**WHAT THIS TASK INVOLVES:** Write out the abstract on caspase activation and apoptosis in full, with every word and punctuation mark unchanged.

**STUDY TEXT:**

════════════════════

Abstract
Members of the caspase family of proteases transmit the events that lead to apoptosis of animal cells. Distinct members of the family are involved in both the initiation and execution phases of cell death, with the initiator caspases being recruited to multicomponent signaling complexes. Initiation of apoptotic events depends on the ability of the signaling complexes to generate an active protease. The mechanism of activation of the caspases that constitute the different apoptosis-signaling complexes can be explained by an unusual property of the caspase zymogens to autoprocess to an active form. This autoprocessing depends on intrinsic activity that resides in the zymogens of the initiator caspases. We review evidence for a hypothesis—the induced-proximity model—that describes how the first proteolytic signal is produced after adapter-mediated clustering of initiator caspase zymogens.

════════════════════

Items from a dataset:

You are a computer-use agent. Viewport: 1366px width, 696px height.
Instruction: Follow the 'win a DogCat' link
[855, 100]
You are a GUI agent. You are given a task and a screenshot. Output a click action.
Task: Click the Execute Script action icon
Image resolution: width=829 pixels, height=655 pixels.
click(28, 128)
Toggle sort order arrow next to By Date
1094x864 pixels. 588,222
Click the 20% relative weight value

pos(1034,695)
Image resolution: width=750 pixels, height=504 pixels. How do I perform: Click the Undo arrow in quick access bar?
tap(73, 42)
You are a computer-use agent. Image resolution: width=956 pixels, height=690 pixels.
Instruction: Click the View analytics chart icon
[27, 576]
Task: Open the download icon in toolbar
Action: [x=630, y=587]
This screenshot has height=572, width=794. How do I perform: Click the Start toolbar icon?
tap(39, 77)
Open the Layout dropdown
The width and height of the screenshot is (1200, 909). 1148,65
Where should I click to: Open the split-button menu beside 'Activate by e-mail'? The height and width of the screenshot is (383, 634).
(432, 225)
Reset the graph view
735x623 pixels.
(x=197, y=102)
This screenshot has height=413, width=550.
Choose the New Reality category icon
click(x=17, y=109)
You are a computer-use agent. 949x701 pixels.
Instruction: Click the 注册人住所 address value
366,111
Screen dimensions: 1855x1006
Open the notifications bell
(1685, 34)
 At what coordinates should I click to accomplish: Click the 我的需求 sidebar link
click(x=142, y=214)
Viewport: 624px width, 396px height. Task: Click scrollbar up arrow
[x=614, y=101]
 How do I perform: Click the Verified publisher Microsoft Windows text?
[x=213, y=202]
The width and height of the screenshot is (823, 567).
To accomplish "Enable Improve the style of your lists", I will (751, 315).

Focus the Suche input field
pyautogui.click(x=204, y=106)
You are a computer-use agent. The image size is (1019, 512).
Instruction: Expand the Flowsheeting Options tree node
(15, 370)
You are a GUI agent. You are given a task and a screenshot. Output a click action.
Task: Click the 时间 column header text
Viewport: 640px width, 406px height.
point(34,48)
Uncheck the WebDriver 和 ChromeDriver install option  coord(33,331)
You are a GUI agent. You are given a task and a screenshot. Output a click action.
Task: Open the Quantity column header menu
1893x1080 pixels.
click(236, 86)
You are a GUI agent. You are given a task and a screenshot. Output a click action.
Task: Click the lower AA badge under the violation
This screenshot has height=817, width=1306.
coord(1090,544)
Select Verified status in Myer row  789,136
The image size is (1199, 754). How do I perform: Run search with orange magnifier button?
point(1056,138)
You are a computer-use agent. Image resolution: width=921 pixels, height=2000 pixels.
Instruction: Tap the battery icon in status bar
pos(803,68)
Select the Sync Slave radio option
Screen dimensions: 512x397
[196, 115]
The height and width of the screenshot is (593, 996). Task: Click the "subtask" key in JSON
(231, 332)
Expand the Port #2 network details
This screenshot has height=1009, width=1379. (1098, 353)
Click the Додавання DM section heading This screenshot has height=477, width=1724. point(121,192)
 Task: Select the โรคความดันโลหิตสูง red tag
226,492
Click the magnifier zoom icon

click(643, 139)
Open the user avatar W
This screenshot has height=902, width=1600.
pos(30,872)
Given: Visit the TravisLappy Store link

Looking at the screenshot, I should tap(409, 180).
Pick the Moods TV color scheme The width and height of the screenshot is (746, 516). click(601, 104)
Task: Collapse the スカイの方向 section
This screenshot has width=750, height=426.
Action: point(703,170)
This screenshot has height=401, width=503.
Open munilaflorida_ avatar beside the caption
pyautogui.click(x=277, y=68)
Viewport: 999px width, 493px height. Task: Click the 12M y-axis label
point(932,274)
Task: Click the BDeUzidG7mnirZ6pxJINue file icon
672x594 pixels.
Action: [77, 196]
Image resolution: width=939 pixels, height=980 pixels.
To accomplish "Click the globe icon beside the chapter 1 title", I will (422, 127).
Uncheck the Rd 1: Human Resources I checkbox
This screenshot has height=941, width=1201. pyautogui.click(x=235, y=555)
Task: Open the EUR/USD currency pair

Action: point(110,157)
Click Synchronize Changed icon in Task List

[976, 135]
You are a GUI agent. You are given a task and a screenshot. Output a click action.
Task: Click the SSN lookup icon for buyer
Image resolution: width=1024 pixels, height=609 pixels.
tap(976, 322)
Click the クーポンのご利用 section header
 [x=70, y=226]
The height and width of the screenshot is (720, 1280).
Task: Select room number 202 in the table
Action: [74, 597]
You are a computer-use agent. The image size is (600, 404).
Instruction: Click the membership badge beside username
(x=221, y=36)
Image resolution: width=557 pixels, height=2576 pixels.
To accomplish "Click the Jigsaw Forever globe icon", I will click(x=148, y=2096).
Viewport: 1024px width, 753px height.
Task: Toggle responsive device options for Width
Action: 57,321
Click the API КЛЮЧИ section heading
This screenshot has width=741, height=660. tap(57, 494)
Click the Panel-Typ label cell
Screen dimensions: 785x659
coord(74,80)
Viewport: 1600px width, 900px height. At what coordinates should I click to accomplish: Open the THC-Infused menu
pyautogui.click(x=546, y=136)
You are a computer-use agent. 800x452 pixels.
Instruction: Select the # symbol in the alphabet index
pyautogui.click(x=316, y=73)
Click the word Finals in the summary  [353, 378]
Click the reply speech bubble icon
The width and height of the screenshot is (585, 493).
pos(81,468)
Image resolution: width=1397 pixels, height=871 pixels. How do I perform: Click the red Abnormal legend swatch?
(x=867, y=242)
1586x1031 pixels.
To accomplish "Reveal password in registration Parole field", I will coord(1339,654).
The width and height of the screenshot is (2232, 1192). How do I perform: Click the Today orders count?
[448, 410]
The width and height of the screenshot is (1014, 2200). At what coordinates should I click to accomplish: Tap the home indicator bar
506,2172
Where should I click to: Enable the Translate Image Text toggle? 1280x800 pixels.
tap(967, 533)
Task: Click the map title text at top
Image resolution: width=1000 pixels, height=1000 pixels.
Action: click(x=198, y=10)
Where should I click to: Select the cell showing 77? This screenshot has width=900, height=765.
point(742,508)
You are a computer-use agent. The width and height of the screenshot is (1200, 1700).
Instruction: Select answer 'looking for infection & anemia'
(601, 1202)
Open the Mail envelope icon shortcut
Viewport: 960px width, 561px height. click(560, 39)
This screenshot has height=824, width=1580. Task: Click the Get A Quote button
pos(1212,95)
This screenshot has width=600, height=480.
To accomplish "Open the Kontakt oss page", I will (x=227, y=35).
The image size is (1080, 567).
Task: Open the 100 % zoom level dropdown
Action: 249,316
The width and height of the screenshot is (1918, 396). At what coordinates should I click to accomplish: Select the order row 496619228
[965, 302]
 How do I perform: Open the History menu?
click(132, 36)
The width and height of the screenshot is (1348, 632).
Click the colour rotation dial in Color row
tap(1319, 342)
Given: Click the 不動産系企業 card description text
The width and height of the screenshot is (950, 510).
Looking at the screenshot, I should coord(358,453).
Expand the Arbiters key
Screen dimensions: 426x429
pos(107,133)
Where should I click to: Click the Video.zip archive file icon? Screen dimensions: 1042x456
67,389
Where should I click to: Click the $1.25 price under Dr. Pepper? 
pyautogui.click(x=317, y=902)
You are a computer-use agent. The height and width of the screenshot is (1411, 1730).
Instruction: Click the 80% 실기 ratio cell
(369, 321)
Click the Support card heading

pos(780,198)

════════════════════

**RESPONSE AREA:**
Abstract
Members of the caspase family of proteases transmit the events that lead to apoptosis of animal cells. Distinct members of the family are involved in both the initiation and execution phases of cell death, with the initiator caspases being recruited to multicomponent signaling complexes. Initiation of apoptotic events depends on the ability of the signaling complexes to generate an active protease. The mechanism of activation of the caspases that constitute the different apoptosis-signaling complexes can be explained by an unusual property of the caspase zymogens to autoprocess to an active form. This autoprocessing depends on intrinsic activity that resides in the zymogens of the initiator caspases. We review evidence for a hypothesis—the induced-proximity model—that describes how the first proteolytic signal is produced after adapter-mediated clustering of initiator caspase zymogens.